Tarcísio de Freitas assina contratos de terminais de celulose


O ministro da Infraestrutura, Tarcísio de Freitas, assinou hoje (16) em Santos os contratos dos terminais de celulose leiloados em agosto (STS14 e STS14A) com a Eldorado Brasil Celulose e a Bracell Celulose. Os terminais ficam no Porto de Santos (SP) e renderam R$ 505 milhões em outorgas ao Governo Federal por um contrato de 25 anos de duração. Os investimentos previstos nos terminais são de R$ 420 milhões.

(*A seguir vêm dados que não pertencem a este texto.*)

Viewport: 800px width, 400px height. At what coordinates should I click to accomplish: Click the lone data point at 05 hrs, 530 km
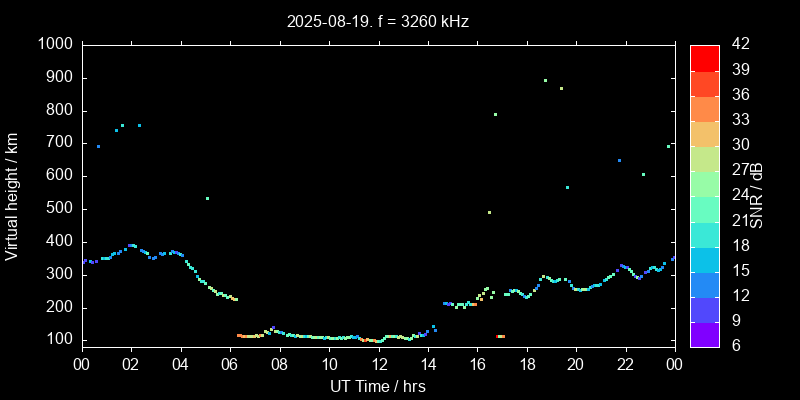[207, 198]
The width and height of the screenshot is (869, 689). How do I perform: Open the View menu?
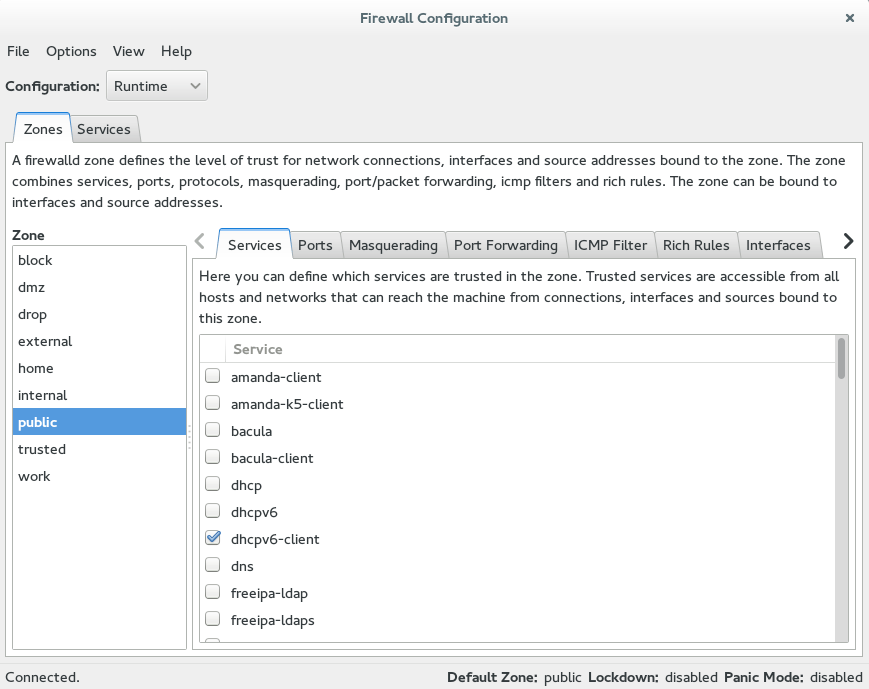point(128,51)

“Esses dois contratos são muito especiais. São frutos do primeiro leilão que fizemos após o início da pandemia. O que estamos celebrando é a confiança no Brasil e temos que confiar e acreditar no nosso país”, disse o ministro.

Ele também exaltou o esforço do governo federal em conceder à iniciativa privada a ferrovia Ferrogrão, nova ferrovia que ligará Sinop, no norte de Mato Grosso (MT), a Itaituba, no Pará (PA), além da licitação de 22 aeroportos, pretendida para acontecer ano que vem, e outros investimentos no Porto de Santos. Segundo Tarcísio de Freitas, a ideia é aumentar a capacidade de movimentação no local de 160 milhões de toneladas para 240 milhões de toneladas de produção.

“Santos vai passar por uma revolução com os investimentos nos acessos, com investimentos nos terminais, com essa preparação para o porto do futuro. Porque Santos será o maior porto do hemisfério sul. Estamos adequando o porto para receber embarcações cada vez maiores e isso é uma questão de tempo”.

O Porto de Santos bateu, em 2018, recorde de movimentação de cargas. Foram 133,16 milhões de toneladas, 2,5% acima do resultado de 2017. Os desembarques atingiram também a maior movimentação histórica: 38,82 milhões de toneladas, crescimento de 6,9% em relação a 2017.

Durante a agenda em Santos, o ministro também visitou o Tiplam (Terminal Integrador Portuário Luiz Antônio Mesquita). Lá, inaugurou um armazém da VLI em parceria com a Tereos, com capacidade de armazenar 115 mil toneladas de açúcar. Ele também conheceu o armazém de celulose da DP World Santos, com a Suzano Papel e Celulose, inaugurado em abril e que pode estocar 150 mil toneladas de celulose.